*** Recorded information Section Begins ***

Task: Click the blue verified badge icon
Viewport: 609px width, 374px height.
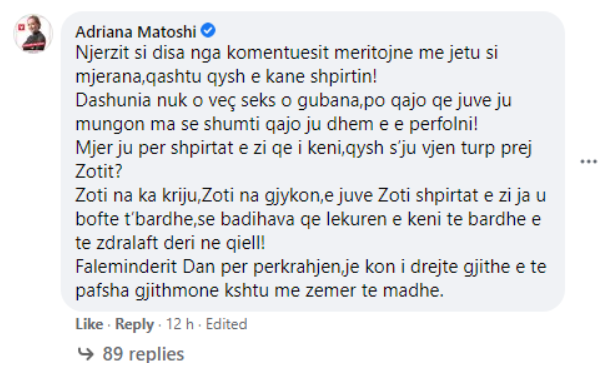Action: point(208,30)
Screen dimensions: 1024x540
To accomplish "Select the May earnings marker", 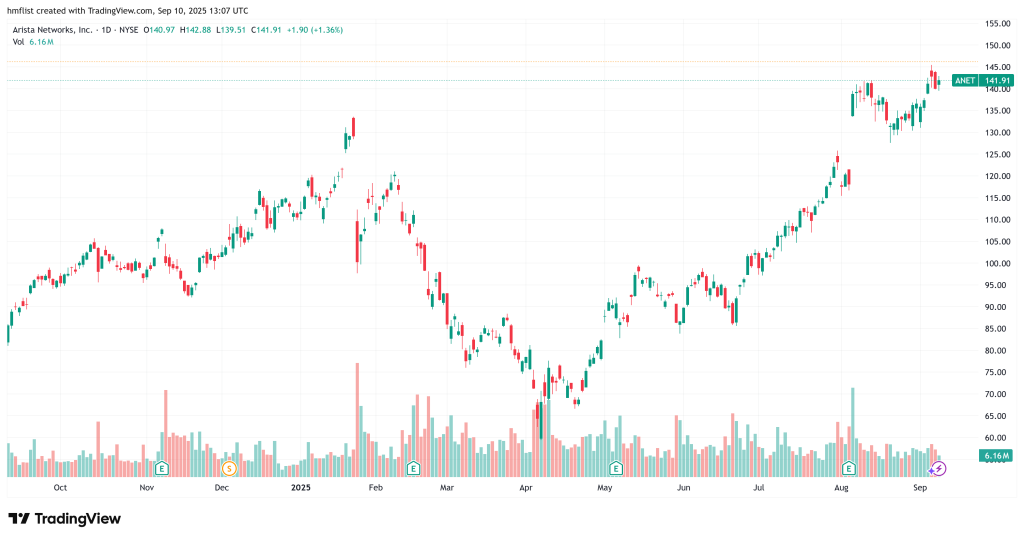I will pos(616,468).
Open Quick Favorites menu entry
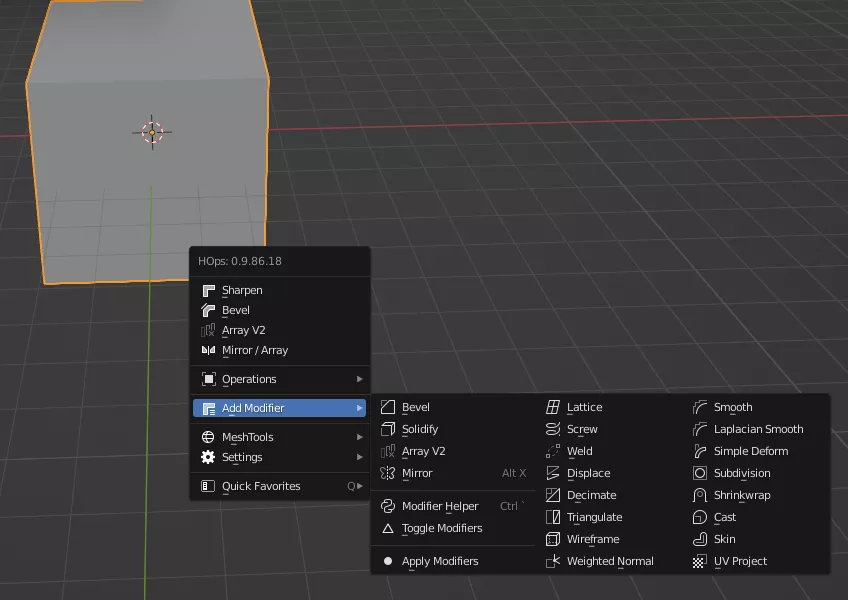 point(260,486)
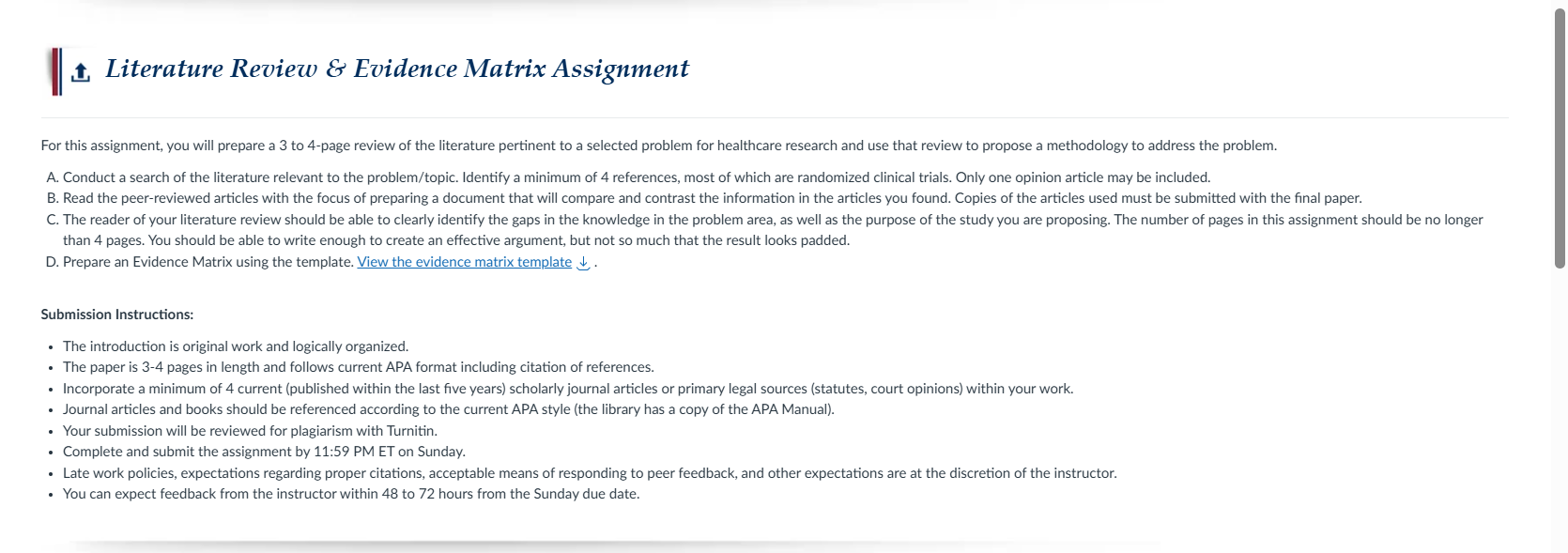The image size is (1568, 553).
Task: Click the upload assignment icon beside the title
Action: (x=81, y=72)
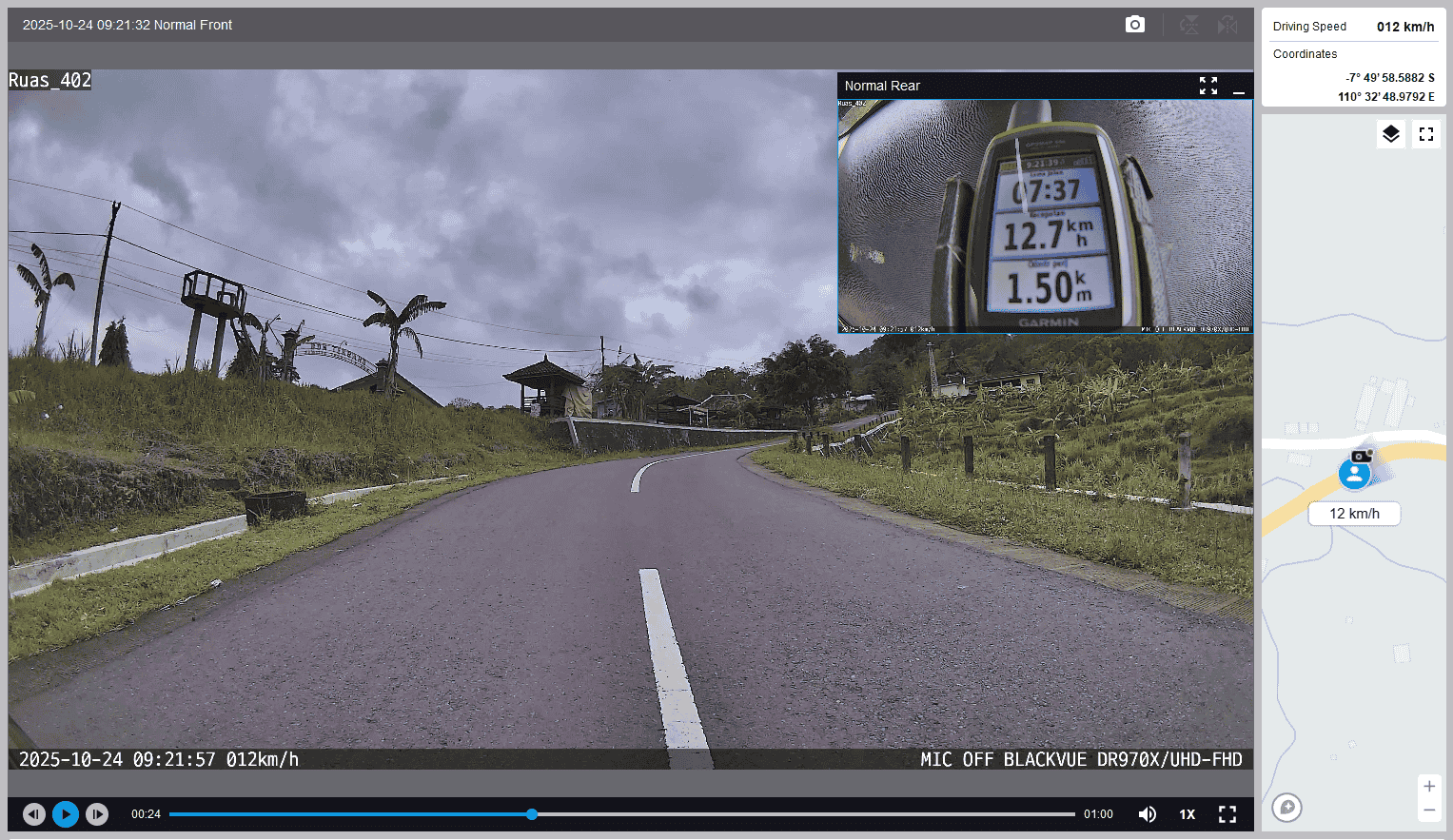
Task: Select the blue driver marker on map
Action: click(1354, 473)
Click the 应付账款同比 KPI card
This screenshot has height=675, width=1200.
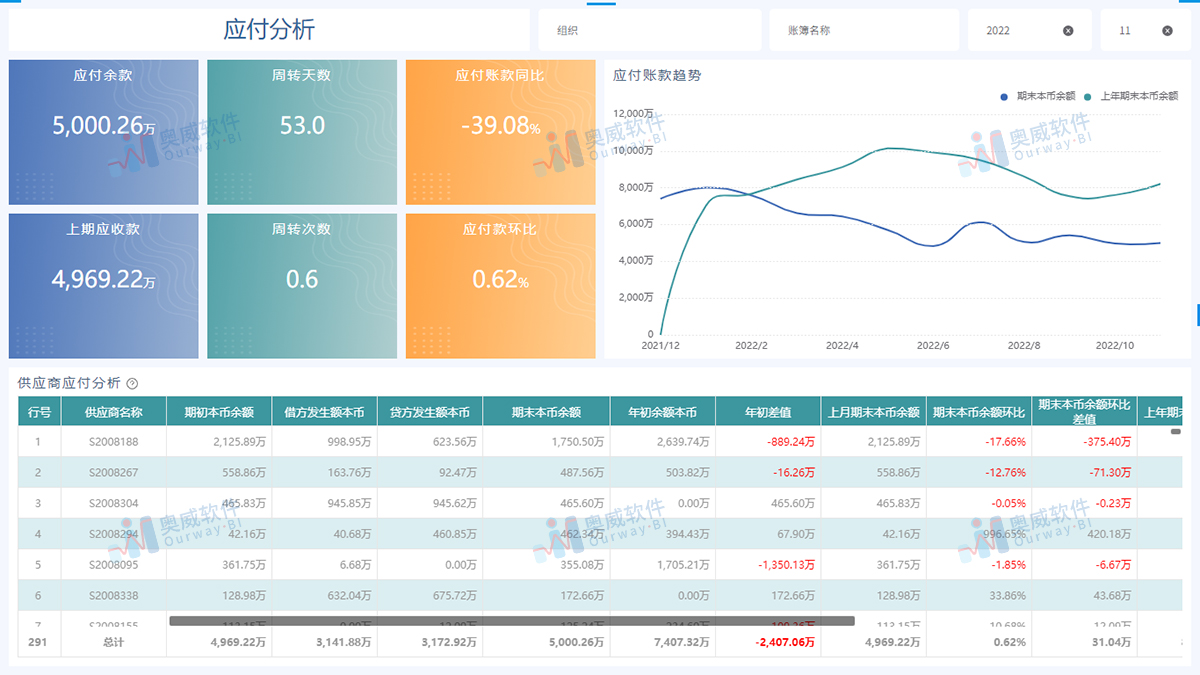[500, 132]
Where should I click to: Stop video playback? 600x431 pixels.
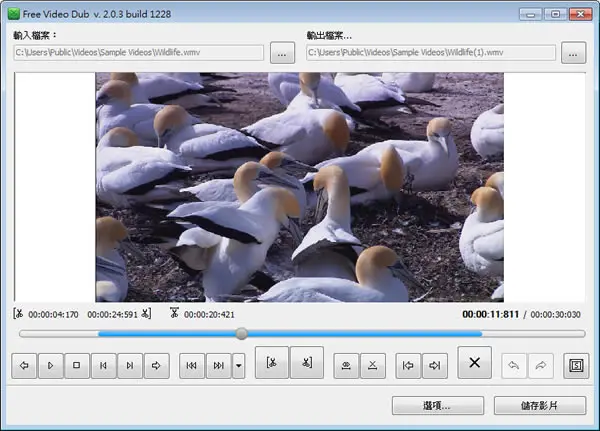[77, 366]

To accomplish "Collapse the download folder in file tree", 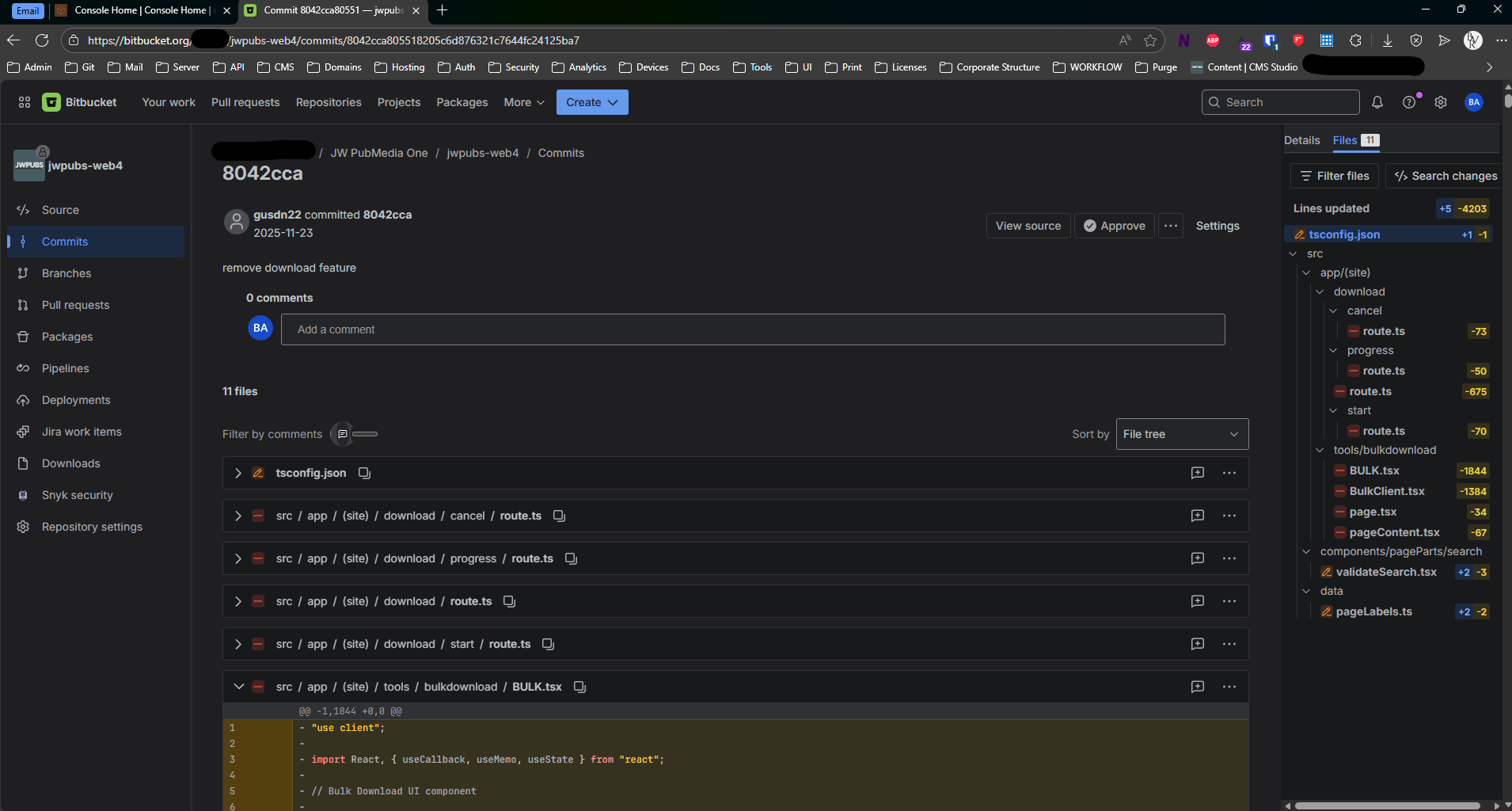I will coord(1320,291).
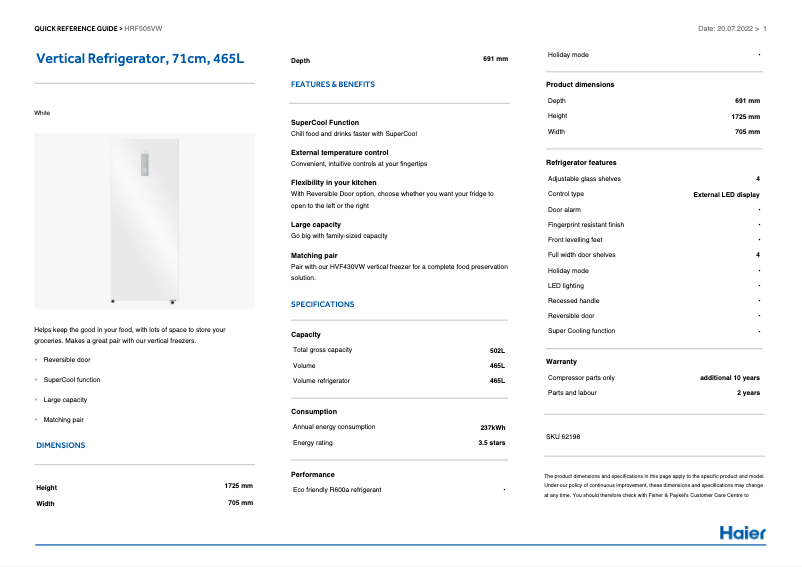Click the SPECIFICATIONS section heading
Screen dimensions: 802x567
pyautogui.click(x=322, y=304)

*** Recorded information Section Ends ***

- Directions for this task -
With the pictures left out, write out exactly the lines above from the one containing "Open Quick Favorites menu entry" through the one containing "Click the 应付账款同比 KPI card".

- Completed task -
Open Quick Favorites menu entry
 point(260,486)
The image size is (1568, 553).
Task: Click the upload assignment icon beside the title
Action: (x=81, y=72)
Task: Select the blue driver marker on map
Action: click(1354, 473)
Click the 应付账款同比 KPI card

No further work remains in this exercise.